Critique de Falcon Lake

Un film de
Charlotte Le Bon
Sortie
7 décembre 2022
Diffusion
Cinéma

FESTIVAL DE CANNES 2022 – Visage bien connu d’une époque où Canal+ faisait loi, Charlotte Le Bon a connu un succès fulgurant en tant qu’actrice, jusqu’à se faire repérer par Steven Spielberg lui-même, impressionné par son énergie comique et son univers singulier. Alors, quand elle est passée derrière la caméra avec son remarqué court-métrage Judith Hotel, elle a transposé cette singularité à l’écran et laissé apparaître les prémices de ses talents de cinéaste. Pour son premier long-métrage, Falcon Lake, elle adapte la BD Une soeur en y ajoutant sa vision des fantômes et de l’étrange.

Pour les vacances d’été, Bastien, 13 ans, quitte Paris avec sa famille pour le calme d’un chalet au bord d’un lac québécois, ou sa mère, Violette, a grandi. Ils s’installent chez une amie de longue date, Louise, et sa fille Chloé, 16 ans. Malgré les trois ans qui séparent Bastien et Chloé, une connexion singulière se crée entre eux et un jeu charnel étrange s’installe. Prêt à braver ses pires peurs pour se faire une place dans le cœur de Chloé, l’été devient un moment charnière trouble pour le jeune garçon.

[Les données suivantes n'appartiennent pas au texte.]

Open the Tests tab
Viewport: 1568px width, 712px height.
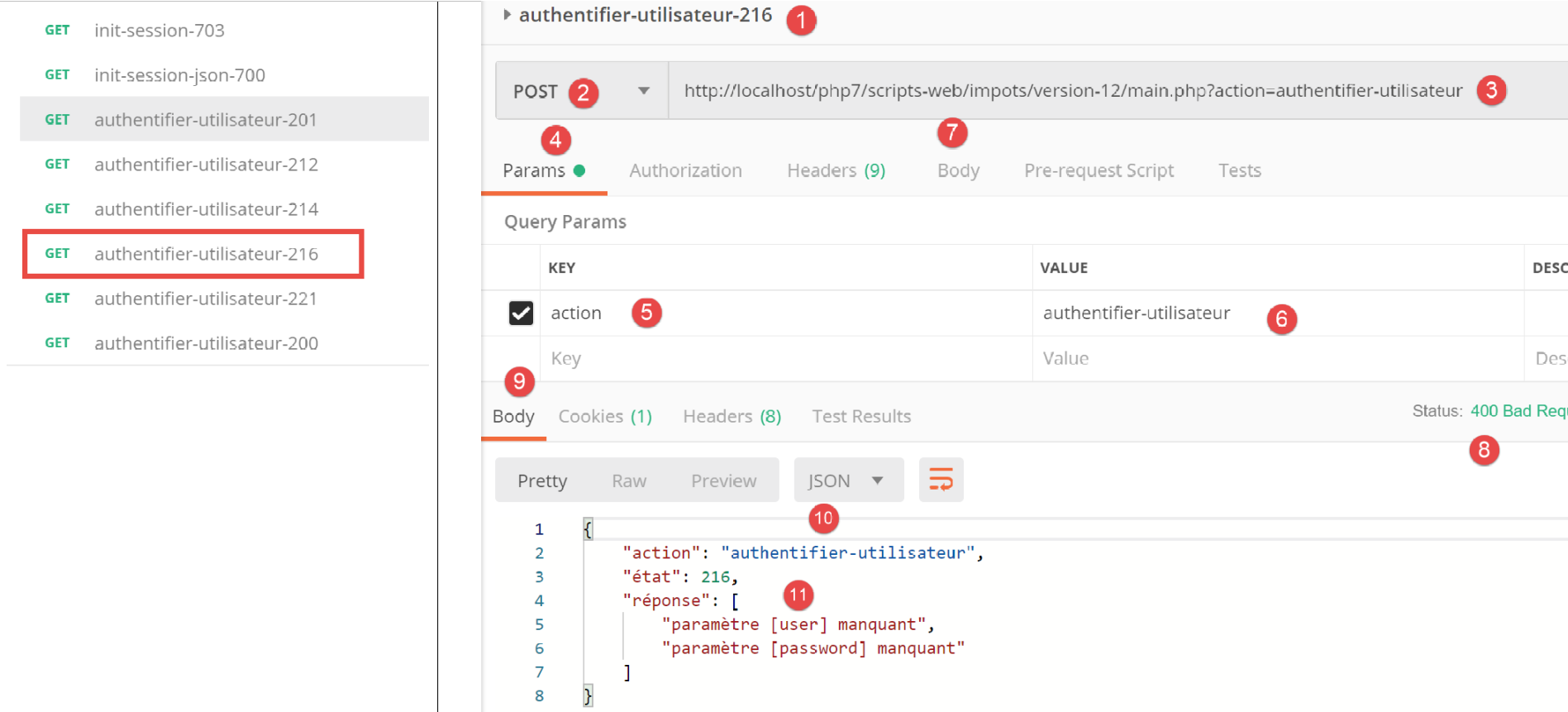(1239, 170)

Une histoire d’amour et de fantômes

Dès son ouverture et les premiers moments de cet été adolescent, Falcon Lake impressionne par l’ambiance qu’il met en place. Les décors somptueux de la région des Laurentides au Québec remplacent les plages bretonnes de la bande-dessinée, et la douceur des abords du lac laisse envisager la mélancolie qui va imprégner tout le long-métrage. Au centre de cette histoire gravitent deux adolescents, en proie avec leurs sentiments, mais surtout avec les injonctions qui en découlent.

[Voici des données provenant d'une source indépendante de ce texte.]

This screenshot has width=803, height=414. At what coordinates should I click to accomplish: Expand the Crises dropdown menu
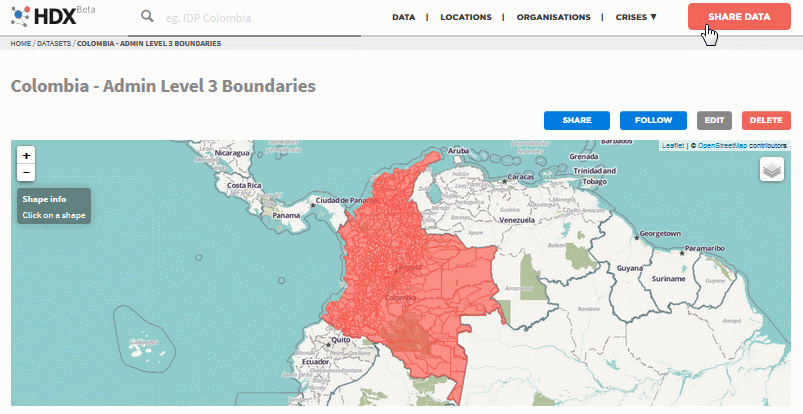tap(636, 17)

De cette esquisse plutôt banale pour un cinéma du récit initiatique, Charlotte Le Bon va méticuleusement se déposséder de ses propres artifices pour proposer une œuvre quasi candide dans son sens le plus pur : au plus proche de ses personnages, de leurs sentiments contradictoires et changeants d’adultes en construction.

© Tandem Films

Empreint d’une étrangeté rampante, le film de Charlotte Le Bon ne confronte jamais vraiment ses propres mythes, et le personnage de Chloée s’en amuse, comme une cinéaste, à nourrir contes et légendes autour de ce lieu mystique qu’incarne le lac. Grâce à son merveilleux casting, et la révélation Sara Montpetit, une ambiance étrange et pourtant si familière se construit, et le film touche alors du doigt la beauté du désir et de son éveil. Le tout est porté par la musique de la pianiste Shida Shahabi qui signe ici une première composition pour le cinéma, nourrissant ce calme mélancolique et la chaleur d’un été de tous les possibles.

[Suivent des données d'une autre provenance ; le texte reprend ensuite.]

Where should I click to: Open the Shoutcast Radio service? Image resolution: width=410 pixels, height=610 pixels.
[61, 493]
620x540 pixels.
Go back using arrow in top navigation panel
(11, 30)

Si le sens du mot « beauté » a perdu en puissance avec des œuvres de plus en plus génériques, le premier film de Charlotte Le Bon lui insuffle une nouvelle jeunesse. En captant la mélancolie des premières relations, aussi intenses que si elles étaient les dernières, Falcon Lake la place déjà comme une incroyable cinéaste à suivre. Sa vision est avant tout dictée par sa maturité et la pertinence de ses choix, dans ces moments de silences et de solitudes où son style s’efface au profit de son univers. Elle nous fait oublier, le temps d’un film, notre propre existence, et cela malgré le drame qui hante son long-métrage.